Houston Mayor Louie Welch comments on the shooting of presidential candidate Robert F. Kennedy. At the time of broadcast on June 5, Kennedy was still in critical condition. He was pronounced dead at 1:44 am on June 6.
Welch likens the tragedy to the tale of Cain and Abel
In this news segment for Houston's KPRC-TV, Mayor Louie Welch comments on the attack on United States Senator and presidential candidate Robert F. Kennedy. Just after midnight on June 5, 1968, 24-year-old Sirhan Sirhan fatally shot Kennedy as he exited through the kitchen of the Ambassador Hotel in Los Angeles. Sirhan fired multiple times, wounding five others besides Kennedy, before bystanders disarmed and subdued him. Kennedy died nearly 26 hours later. He had been at the hotel to address campaign supporters following his win in the California primary election. Sirhan was convicted of murder in 1969, and sentenced to life in prison in 1972. The national debate surrounding federal gun control legislation that began with the JFK assassination in 1963 reached new heights following the MLK and RFK assassinations. Congress ultimately passed the Omnibus Crime Control and Safe Streets Act of 1968 and the Gun Control Act of 1968 to ban the mail-order sale of handguns, rifles, and shotguns as well as prohibit certain felons, drug users, and those found mentally incompetent from buying guns.

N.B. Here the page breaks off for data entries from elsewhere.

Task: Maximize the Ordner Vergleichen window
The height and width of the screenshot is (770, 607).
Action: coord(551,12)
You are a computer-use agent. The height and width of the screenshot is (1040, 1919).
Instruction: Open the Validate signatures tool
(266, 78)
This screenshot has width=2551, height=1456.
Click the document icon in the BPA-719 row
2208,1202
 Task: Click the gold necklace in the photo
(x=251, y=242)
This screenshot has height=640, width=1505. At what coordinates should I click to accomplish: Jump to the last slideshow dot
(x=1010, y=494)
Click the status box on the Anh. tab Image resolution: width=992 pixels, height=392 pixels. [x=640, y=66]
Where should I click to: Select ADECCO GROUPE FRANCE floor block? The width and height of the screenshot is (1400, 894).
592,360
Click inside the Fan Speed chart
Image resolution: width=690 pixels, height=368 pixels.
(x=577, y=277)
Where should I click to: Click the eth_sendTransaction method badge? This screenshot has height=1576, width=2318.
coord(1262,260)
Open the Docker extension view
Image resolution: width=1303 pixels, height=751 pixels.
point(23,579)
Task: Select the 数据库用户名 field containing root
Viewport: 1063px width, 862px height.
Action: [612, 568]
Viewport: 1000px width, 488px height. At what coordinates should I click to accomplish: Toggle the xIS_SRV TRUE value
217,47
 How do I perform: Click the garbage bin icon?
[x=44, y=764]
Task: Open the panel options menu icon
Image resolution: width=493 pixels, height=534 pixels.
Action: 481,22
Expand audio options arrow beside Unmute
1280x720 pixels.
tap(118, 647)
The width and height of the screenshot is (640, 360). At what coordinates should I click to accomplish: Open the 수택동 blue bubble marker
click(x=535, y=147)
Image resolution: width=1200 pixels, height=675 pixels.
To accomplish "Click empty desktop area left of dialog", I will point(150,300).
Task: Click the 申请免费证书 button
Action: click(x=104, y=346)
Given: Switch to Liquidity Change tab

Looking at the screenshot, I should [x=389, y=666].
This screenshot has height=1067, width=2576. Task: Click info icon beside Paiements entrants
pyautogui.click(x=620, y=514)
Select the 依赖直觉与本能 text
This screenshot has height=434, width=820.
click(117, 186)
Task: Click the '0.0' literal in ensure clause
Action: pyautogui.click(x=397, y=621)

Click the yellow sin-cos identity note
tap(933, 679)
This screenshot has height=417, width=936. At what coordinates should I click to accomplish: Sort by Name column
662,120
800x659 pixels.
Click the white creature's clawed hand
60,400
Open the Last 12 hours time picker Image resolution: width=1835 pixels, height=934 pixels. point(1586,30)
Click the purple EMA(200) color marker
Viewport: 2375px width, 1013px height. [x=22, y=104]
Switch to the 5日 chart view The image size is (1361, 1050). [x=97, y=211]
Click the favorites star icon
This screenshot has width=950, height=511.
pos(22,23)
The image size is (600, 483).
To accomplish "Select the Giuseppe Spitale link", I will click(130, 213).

Politician Louie Welch was born in Lockney, Texas on December 9, 1918. He received a degree in history from Abilene Christian College, now Abilene Christian University.
Welch began his political career in 1950, serving four terms on the Houston City Council. He unsuccessfully sought the Houston mayoral office three times before being elected to the position in 1963. Houston grew immensely during Welch's five terms as mayor, from the population topping one million people to the opening of the Astrodome in 1965 and the Houston Intercontinental Airport in 1969.
His tenure, however, was not without its controversy. A 1967 conflict between police and Texas Southern University students created a rift between the local administration and many of Houston's African Americans. Welch's reputation also came under fire during his last term over his relationship with well-known crime leaders, leading to suspicions about how his second mayoral bid was financed.
In 1985, Welch ran for mayor again, campaigning in opposition to the extension of job protection rights to members of the LGBTQ community employed by the city government. He lost to incumbent Kathy Whitmore.
Welch died from lung cancer on January 27, 2008 in his Harris County residence. He was 89.